Effects of GnRH-II antagonist treatment on induction of apoptosis in GnRH-I receptor-positive (wild-type; WT) and GnRH-I receptor-negative (GnRH-I receptor knockdown; KD) MCF-7 human breast cancer cells in vitro. (a) Percentage of mitochondrial membrane potential (ΔΨ) after 72 h of treatment of GnRH-I receptor-positive (wild-type; WT) and GnRH-I receptor-negative (GnRH-I receptor knockdown; KD) MCF-7 breast cancer cells without (control = 100%) or with cytotoxic agent doxorubicin (10^-9 M; positive control) or with GnRH-II antagonist [Ac-D2Nal¹, D-4Cpa², D-3Pal³, D-Lys⁶, D-Ala¹⁰]GnRH-II (10^-7 M and 10^-9 M). Columns represent mean ± SEM of data obtained from three independent experiments in three different passages of the cell line. (a) P < 0.001 versus control; (b)P < 0.01 versus control. Experiments using MDA-MB-231 human breast cancer cells gave identical results. (b-d) Immune histochemical detection of GnRH-I receptor protein by using a monoclonal mouse anti-human GnRH-I receptor antibody. (b) Control performed by omission of the primary antibody. (c) Nontransfected cells. (d) Cells transfected with pGnRH-I-R antisense expression vector.

Figure 2

Effects of GnRH-II antagonist treatment on apoptotic signaling in GnRH-I receptor-positive (wild-type; WT) and GnRH-I receptor-negative (GnRH-I receptor knockdown; KD) human breast cancer cells in vitro. (a) Amount of phosphorylated p38 after treatment without or with GnRH-II antagonist [Ac-D2Nal¹, D-4Cpa², D-3Pal^3,6, Leu⁸, D-Ala¹⁰]GnRH-II (10^-7 M) in nontransfected MCF-7 breast cancer cells and in MCF-7 breast cancer cells after knockdown of GnRH-I receptor expression. These are representative data obtained from three independent experiments in three different passages of the cell line.
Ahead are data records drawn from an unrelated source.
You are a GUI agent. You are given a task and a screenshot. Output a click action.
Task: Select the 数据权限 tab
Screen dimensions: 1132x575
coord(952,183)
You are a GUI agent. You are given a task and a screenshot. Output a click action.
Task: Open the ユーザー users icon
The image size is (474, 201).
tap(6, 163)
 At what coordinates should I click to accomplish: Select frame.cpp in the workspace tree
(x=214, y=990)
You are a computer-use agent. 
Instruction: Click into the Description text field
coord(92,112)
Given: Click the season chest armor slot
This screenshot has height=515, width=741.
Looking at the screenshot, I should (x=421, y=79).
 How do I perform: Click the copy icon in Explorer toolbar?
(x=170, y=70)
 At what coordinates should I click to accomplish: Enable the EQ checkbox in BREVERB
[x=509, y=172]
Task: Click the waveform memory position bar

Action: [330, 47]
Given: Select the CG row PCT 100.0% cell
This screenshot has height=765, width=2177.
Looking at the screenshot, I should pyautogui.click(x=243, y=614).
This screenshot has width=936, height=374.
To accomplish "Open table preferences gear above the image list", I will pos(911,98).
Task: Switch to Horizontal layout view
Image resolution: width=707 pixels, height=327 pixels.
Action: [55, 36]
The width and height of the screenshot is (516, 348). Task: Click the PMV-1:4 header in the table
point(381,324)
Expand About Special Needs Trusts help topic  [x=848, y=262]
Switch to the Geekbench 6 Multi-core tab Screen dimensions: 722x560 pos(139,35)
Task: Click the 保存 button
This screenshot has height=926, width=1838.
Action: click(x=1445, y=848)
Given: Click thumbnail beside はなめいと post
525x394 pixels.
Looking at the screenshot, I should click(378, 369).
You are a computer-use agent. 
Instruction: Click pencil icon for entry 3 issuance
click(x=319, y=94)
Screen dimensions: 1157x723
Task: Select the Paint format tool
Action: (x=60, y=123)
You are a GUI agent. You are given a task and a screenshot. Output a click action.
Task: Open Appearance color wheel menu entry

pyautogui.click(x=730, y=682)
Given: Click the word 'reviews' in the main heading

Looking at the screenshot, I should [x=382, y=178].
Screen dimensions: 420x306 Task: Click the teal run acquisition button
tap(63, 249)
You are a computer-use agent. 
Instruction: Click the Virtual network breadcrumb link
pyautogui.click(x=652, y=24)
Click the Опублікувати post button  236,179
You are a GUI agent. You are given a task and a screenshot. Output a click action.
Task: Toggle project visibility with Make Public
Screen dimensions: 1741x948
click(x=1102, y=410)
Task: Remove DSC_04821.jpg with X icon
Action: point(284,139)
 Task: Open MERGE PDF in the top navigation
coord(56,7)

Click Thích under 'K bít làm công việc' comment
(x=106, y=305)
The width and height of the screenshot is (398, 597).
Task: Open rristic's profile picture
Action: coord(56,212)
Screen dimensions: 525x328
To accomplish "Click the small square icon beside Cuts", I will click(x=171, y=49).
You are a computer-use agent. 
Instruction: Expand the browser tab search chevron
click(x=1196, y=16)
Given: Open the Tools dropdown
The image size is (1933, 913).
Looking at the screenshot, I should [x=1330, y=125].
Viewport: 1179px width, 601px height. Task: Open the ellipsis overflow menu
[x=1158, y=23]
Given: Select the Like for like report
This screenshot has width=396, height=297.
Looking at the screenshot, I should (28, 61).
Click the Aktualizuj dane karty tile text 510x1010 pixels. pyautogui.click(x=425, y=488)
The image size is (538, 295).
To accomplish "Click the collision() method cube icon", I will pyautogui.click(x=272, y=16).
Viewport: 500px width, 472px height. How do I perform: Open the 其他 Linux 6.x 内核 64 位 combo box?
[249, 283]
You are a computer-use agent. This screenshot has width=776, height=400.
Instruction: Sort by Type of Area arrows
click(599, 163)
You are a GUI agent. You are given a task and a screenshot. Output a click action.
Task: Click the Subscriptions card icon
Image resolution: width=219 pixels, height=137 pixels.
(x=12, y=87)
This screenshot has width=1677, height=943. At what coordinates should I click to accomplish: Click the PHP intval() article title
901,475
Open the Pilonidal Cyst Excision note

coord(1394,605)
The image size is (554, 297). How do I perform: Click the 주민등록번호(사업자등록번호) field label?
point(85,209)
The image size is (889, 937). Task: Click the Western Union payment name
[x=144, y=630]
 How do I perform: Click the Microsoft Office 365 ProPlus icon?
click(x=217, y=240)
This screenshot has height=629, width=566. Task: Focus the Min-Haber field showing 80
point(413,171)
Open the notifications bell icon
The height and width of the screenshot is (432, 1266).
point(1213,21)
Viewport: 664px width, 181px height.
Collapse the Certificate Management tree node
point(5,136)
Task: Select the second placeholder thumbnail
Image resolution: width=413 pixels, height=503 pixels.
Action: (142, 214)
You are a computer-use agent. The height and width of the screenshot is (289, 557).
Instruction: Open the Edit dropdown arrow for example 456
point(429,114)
Experiments using MDA-MB-231 human breast cancer cells gave identical results. (b) Percentage of caspase-3 activity after 48 h of treatment of GnRH-I receptor-positive (wild-type; WT) and GnRH-I receptor-negative (GnRH-I receptor knockdown; KD) MDA-MB-231 breast cancer cells without (control = 100%) or with cytotoxic agent doxorubicin (10^-9 M; positive control) or with GnRH-II antagonist [Ac-D2Nal¹, D-4Cpa², D-3Pal³, D-Lys⁶, D-Ala¹⁰]GnRH-II (10^-7 M and 10^-9 M). Columns represent mean ± SEM of data obtained from three independent experiments in three different passages of the cell line. (a) P < 0.001 versus control; (b) P < 0.01 versus control; (c) P < 0.05 versus control.

Figure 3

Tumor volume of MCF-7 (a) and triple-negative MDA-MB-231 (b) human breast cancers xenografted into nude mice. The mice were treated without (control 1), with 25 nmol of GnRH-I agonist Triptorelin (control 2) or with 25 nmol of GnRH-II antagonist [Ac-D2Nal¹, D-4Cpa², D-3Pal^3,6, Leu⁸, D-Ala¹⁰]GnRH-II. Treatment was repeated every 2 days. Tumor volumes were measured on days 7, 11, 16, and 21 of treatment (MCF-7; (a) or on days 4, 8, 12, and 16 of treatment (MDA-MB-231; (b)). The mice were killed after 21 (MCF-7 (a)) or 16 (MDA-MB-231 (b)) days. Each experimental group consisted of five animals. Vertical bars represent SEM. (a) P < 0.001 versus control; (b) P < 0.05 versus control.